WHAT IS ASKED: Give everything in the records below, from the line containing "You are a computer-use" down to the line containing "Action: [455, 247]", as a Markdown table with the columns No. and Content. Number each line and skip blank ones, and leave the pictures out.

RECORDS FOR THE EXERCISE:
******
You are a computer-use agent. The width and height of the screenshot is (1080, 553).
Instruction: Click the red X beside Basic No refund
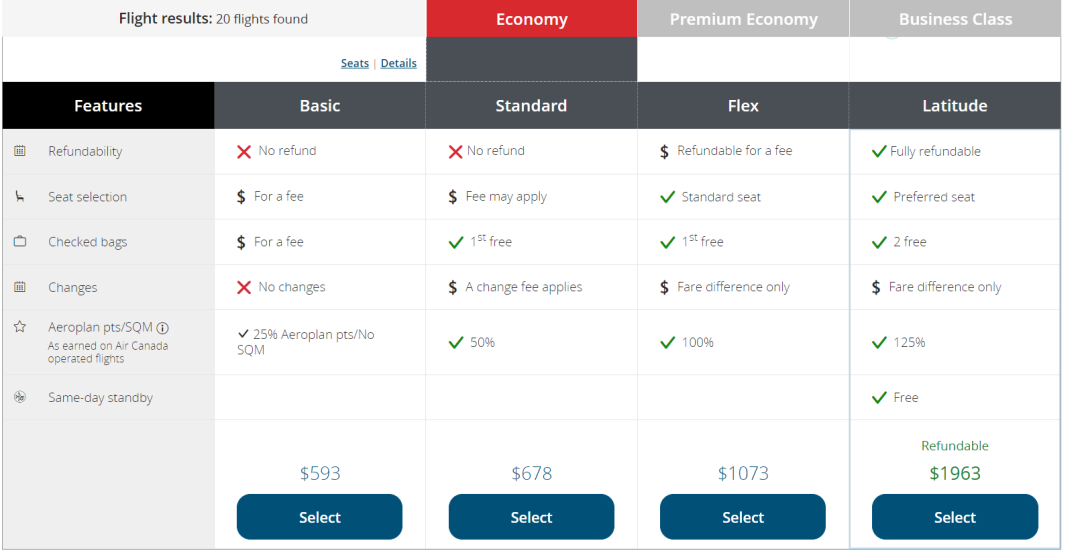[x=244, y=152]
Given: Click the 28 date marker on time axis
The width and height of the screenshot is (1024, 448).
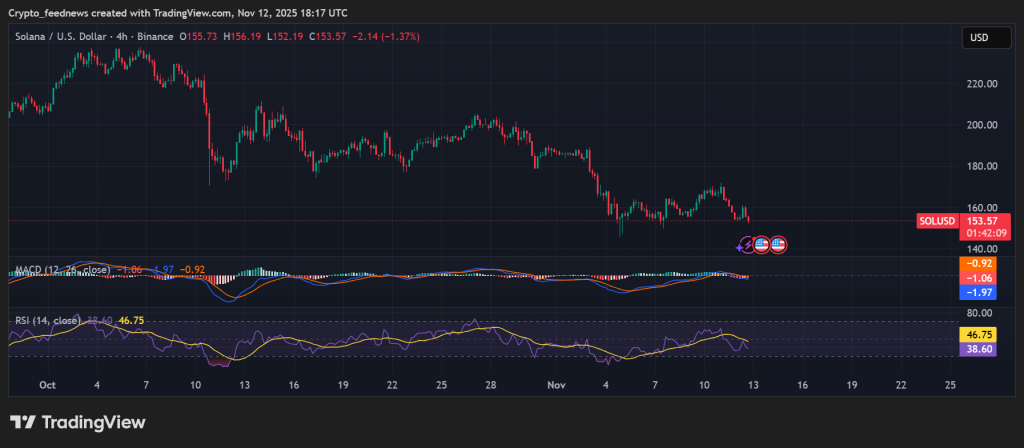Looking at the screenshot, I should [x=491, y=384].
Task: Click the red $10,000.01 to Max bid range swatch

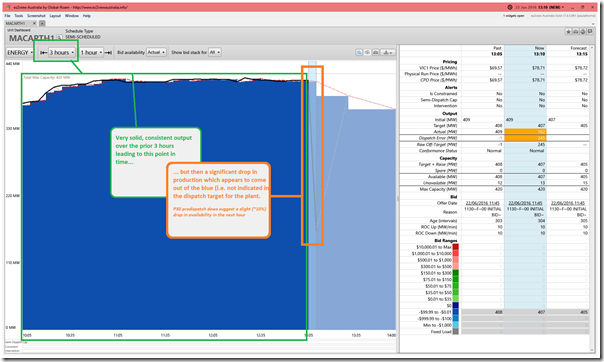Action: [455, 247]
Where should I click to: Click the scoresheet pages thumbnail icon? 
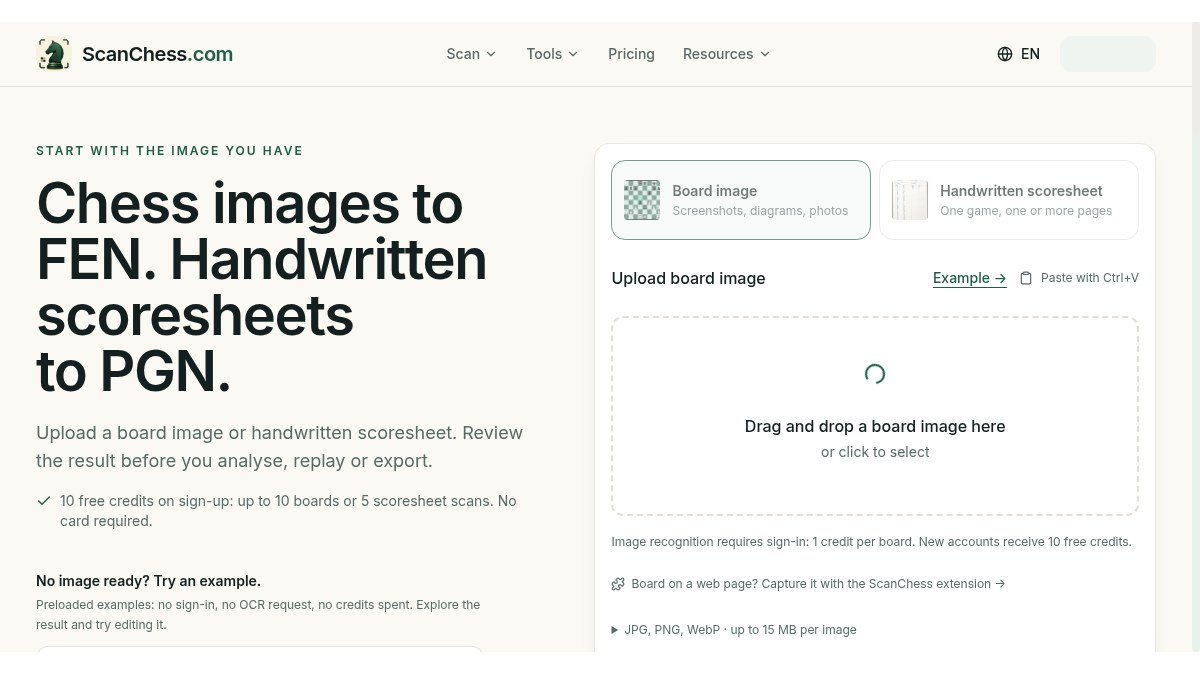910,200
******
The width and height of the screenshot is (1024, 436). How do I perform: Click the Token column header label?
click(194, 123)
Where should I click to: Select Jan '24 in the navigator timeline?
******
OUTPUT FOR THIS EXERCISE:
| No. | Content |
|---|---|
| 1 | You are a computer-use agent. The width and height of the screenshot is (1080, 553). |
| 2 | Instruction: Click the red X beside Basic No refund |
| 3 | [x=244, y=152] |
| 4 | Given: Click the 28 date marker on time axis |
| 5 | The width and height of the screenshot is (1024, 448). |
| 6 | Looking at the screenshot, I should [x=491, y=384]. |
| 7 | Task: Click the red $10,000.01 to Max bid range swatch |
| 8 | Action: [455, 247] |